El amor le estallaba como la sangre en una aorta trombosada, marcando su cuerpo, delimitando su abismo. Matando por exceso de vida.
En las acuarelas de sexo con ella, en las palabras líquidas de ella aún no podía entender de qué forma él había pasado de vivir el amor como una experiencia sublime a sufrirlo como la garra de una deuda subjetiva. Todo parecía remitir a lo mismo, la filosofía del egoísmo, la extrañeza descarnada de su propia imagen, las costras de miedo sobre su piel.
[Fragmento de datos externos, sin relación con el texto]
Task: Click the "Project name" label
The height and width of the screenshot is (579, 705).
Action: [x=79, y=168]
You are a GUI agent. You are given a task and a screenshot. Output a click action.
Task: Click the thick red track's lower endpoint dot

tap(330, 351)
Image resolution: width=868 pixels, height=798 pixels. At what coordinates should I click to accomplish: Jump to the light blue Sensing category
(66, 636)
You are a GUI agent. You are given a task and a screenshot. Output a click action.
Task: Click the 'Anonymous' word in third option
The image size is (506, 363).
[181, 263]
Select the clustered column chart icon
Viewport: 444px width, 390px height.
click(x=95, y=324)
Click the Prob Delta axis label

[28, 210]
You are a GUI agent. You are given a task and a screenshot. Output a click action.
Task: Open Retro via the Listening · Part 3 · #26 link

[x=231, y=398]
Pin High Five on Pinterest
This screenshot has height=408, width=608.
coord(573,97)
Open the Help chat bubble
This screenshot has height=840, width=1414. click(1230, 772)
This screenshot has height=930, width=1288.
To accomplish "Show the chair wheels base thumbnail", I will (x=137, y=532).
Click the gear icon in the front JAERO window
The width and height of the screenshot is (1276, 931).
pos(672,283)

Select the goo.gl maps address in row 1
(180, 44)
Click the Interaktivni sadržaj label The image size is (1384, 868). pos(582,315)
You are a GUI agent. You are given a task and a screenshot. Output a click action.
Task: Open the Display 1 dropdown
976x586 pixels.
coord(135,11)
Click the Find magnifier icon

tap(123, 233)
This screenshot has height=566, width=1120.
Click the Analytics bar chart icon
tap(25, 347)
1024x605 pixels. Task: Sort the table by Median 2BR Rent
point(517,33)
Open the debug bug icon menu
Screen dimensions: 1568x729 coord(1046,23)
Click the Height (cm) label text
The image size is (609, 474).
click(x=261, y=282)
Todo lo que le había indicado su lugar en el mundo se desvaneció en un momento indeterminado.
¿Era posible una topología sin espacio?
La casa familiar del amor ahora era un continente jamás visto anteriormente. Lo curioso es que reconocía perfiles, siluetas, sombras pero era incapaz de formar el mapa.
La palabra que nombraba el pegamento que mantenía unidas las relaciones con los otros era ahora como de un idioma extranjero imposible de pronunciar para él.
No es que renegara del amor, sino que su gramática se le había vuelto incomprensible. Incomprensible tal vez por demasiada angustia.

Y, bordeándolo todo, los restos del cementerio de su infancia.